Intensive search reveals the genes behind stem cells' flexibility.
Embryonic stem cells can develop into almost any type of cell. What cues prompt this remarkable transformation? This was a question that Ihor Lemischka, a molecular biologist at Princeton University in New Jersey, was keen to answer. He wanted to find out more about the genes that determine when and how mouse stem cells differentiate and renew, hoping that this information would one day be useful for human stem-cell-based therapeutics.
Lemischka's group opted to use RNA interference (RNAi), an increasingly popular technique for selectively reducing the function of individual genes. “We wanted to study whole ensembles of gene products at the same time and not be limited by the complications of traditional genetics approaches,” he says.
Lemischka's group, led by postdoc Natalia Ivanova, began by using microarrays to identify gene products required by embryonic stem cells to remain as stem cells. They looked for genes that are rapidly turned off after the cells begin to diversify, reasoning that these genes were potentially crucial to this process. The screen yielded 900 candidate genes. The researchers focused on the 65 genes that encoded transcription factors, which are known for their role in development, and five other genes of interest from previous work.
As reported on page 533, they used RNAi to knock out the function of each gene, one at a time. Next, they monitored how well the cells continued to divide. Ten genes seemed to have an important role, seven of which were particularly active.
The group found seven genes that are required by mouse embryonic stem cells for efficient self-renewal in vitro. In particular, they were interested in how other genes would be affected when these transcriptional regulators were inactive.

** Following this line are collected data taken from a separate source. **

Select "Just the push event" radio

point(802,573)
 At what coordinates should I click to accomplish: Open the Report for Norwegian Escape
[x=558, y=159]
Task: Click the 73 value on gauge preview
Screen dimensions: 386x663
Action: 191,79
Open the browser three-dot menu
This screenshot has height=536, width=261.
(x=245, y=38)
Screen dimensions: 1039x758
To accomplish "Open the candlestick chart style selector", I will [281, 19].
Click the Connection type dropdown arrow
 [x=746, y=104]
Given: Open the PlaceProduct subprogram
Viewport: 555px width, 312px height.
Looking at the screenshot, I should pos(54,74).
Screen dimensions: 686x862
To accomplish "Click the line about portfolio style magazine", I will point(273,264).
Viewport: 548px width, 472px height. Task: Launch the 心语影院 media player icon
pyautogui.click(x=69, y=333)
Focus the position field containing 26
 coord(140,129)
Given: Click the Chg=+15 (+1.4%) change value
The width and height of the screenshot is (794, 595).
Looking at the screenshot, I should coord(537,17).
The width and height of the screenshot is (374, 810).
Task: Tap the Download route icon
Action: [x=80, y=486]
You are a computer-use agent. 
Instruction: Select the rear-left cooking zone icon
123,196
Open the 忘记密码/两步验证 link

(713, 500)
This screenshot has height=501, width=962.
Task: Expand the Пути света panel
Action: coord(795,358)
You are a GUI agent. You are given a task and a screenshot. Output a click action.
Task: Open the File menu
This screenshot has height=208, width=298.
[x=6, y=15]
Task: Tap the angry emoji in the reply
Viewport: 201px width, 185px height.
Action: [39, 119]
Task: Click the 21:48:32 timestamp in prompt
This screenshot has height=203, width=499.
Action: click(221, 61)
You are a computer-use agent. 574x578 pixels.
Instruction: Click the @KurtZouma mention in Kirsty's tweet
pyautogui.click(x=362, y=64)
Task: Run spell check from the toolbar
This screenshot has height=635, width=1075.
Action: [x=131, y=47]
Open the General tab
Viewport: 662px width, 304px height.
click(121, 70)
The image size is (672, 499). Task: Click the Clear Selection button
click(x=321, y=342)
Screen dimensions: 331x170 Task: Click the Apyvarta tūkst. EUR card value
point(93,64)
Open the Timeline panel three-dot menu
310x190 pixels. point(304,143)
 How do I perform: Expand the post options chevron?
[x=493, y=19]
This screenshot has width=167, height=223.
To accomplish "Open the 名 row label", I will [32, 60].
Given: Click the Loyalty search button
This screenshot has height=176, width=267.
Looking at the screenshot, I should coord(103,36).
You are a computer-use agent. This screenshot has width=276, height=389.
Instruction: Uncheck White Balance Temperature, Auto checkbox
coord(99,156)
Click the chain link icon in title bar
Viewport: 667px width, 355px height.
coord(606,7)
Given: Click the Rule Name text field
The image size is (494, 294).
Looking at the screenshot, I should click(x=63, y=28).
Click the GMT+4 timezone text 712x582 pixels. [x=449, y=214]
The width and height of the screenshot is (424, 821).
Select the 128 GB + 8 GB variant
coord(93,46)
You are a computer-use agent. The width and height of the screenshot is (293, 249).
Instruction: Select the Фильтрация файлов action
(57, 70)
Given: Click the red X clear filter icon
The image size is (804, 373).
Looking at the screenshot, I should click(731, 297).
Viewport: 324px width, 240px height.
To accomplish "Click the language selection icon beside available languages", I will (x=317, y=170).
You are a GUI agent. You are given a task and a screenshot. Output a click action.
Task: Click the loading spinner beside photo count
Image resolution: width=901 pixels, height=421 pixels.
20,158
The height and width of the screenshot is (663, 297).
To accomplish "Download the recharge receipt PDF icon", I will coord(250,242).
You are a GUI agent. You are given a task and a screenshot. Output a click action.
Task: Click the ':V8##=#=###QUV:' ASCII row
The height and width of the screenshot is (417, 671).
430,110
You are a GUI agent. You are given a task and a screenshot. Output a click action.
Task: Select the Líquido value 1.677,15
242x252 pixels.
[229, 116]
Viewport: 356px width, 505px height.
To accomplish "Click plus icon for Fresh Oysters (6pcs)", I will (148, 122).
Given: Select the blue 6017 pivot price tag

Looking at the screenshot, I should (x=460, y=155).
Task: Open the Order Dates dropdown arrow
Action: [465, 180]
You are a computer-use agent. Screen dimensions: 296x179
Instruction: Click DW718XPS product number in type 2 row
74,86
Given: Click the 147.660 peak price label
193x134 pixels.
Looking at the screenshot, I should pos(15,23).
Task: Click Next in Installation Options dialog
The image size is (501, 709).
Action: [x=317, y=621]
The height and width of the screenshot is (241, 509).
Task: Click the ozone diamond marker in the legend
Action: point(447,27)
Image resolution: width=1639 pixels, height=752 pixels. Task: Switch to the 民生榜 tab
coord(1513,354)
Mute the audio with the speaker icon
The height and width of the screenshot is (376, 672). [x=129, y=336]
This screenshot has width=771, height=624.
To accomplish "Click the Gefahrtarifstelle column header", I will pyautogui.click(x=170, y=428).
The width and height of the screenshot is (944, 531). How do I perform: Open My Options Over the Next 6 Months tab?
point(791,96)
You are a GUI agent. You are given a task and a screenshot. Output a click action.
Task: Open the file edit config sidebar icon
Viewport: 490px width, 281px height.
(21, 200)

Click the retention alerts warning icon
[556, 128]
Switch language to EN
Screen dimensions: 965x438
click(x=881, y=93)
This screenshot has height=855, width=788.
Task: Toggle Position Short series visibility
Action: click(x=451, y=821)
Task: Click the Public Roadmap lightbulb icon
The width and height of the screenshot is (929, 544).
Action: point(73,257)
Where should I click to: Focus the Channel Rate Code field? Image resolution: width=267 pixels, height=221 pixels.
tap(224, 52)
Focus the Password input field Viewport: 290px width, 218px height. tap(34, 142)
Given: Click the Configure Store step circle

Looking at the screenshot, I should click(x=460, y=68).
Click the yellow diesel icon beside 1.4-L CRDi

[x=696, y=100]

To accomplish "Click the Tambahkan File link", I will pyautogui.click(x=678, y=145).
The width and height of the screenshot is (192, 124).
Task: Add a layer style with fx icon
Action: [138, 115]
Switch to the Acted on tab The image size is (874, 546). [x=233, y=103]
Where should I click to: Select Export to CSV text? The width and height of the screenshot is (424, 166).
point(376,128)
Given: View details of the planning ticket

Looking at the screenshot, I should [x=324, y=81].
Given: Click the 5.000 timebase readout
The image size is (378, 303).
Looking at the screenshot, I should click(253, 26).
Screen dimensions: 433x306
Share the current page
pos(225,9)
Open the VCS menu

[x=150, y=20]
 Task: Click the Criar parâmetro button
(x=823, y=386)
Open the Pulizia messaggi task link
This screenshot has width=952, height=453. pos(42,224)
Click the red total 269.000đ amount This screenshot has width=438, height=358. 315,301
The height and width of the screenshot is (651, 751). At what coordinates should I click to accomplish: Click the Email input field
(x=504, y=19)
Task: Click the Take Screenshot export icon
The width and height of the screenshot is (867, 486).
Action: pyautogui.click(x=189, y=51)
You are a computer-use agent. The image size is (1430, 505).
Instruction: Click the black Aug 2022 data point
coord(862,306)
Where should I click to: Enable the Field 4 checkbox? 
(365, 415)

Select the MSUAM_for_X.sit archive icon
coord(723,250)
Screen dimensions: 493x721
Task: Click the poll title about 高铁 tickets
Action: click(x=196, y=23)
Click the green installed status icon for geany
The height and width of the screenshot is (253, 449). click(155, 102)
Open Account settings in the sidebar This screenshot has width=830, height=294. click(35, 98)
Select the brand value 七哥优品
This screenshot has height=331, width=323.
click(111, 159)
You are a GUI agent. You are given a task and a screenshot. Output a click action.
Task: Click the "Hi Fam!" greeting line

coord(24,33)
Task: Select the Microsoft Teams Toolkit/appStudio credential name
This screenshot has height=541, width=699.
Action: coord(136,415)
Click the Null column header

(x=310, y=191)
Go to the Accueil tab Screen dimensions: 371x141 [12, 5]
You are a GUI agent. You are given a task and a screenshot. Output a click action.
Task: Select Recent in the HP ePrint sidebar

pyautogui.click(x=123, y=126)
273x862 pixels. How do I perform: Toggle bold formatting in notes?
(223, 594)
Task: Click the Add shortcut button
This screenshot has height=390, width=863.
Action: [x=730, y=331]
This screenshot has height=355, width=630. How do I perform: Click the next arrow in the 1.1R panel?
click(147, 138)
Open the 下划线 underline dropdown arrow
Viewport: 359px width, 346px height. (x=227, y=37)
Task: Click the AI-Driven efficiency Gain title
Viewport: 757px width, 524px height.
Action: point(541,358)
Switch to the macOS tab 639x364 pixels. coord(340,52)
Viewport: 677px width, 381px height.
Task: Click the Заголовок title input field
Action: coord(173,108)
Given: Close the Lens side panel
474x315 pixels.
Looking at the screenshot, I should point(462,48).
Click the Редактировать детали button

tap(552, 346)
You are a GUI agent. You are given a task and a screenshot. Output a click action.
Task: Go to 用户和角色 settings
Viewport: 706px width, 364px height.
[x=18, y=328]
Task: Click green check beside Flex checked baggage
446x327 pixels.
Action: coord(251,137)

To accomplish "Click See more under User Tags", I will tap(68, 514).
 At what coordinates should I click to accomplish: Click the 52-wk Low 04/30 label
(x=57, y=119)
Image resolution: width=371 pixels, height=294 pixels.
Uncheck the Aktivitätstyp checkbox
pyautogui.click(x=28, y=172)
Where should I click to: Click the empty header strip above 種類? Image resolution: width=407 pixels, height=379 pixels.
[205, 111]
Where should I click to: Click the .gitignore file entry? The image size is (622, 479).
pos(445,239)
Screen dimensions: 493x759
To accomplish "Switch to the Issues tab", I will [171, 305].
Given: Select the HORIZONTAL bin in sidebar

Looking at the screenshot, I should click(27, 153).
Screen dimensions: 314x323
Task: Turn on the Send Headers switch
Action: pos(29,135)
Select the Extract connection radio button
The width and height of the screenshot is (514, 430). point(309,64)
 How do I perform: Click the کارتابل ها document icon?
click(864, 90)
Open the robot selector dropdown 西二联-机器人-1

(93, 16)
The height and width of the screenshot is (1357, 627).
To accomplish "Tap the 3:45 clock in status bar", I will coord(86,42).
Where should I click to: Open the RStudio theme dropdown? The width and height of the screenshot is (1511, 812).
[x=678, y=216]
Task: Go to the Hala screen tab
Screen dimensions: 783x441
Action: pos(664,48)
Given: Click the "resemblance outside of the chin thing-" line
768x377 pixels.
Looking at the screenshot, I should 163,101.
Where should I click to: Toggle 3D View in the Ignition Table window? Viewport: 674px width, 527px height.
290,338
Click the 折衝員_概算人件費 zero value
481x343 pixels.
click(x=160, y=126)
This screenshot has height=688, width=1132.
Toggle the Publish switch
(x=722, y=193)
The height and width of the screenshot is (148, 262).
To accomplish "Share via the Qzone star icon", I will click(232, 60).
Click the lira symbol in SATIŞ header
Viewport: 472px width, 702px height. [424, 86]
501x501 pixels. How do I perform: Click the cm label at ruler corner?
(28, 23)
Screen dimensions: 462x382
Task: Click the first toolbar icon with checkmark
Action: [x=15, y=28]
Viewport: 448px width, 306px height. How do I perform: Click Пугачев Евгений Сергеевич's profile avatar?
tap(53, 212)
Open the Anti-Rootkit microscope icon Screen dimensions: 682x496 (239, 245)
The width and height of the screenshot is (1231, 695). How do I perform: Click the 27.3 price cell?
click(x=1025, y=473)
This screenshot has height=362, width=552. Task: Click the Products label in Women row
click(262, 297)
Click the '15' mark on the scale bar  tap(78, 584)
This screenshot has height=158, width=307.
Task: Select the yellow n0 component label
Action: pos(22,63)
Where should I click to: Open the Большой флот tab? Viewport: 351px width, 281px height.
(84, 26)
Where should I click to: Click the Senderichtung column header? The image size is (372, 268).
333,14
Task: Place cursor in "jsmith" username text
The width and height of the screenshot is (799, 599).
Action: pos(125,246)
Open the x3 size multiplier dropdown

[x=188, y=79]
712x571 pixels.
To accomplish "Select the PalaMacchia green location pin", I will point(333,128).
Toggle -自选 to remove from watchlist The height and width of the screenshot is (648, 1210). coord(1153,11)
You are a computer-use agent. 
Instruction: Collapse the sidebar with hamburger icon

More than three years ago, Lemischka became intrigued by the potential for systems-biology approaches. He hopes, one day, to identify the heart of the stem cell's 'self-renewal machine', and then to tweak the system by modulating levels of gene products. “We're really at the very, very beginning of understanding how this works,” he says. As part of a collaboration with researchers at Cold Spring Harbor Laboratory in New York, he is expanding his search to find proteins that give mouse embryonic stem cells the ability to develop into so many cell types.
The next step will be to move into human embryonic stem-cell work. Lemischka says the federally approved US embryonic stem-cell lines will probably be sufficient at this stage; he would prefer to avoid the extra costs and effort involved in setting up a separate lab to study privately funded cell lines. Although his methodology will transfer to human systems, the differences that might exist between mouse and human embryonic stem cells remain unclear. But comparing stem-cell differentiation in the two species should provide some interesting insight into developmental biology — and perhaps help to translate that work to clinical treatments. “It's an absolute thrill to think that something we're doing with mouse stem cells might actually impact on clinical medicine in the future,” Lemischka says.
He adds that he has found the lab work so exciting that he's considering spending more time at the bench. “It's a scary thought for people in the lab,” he jokes.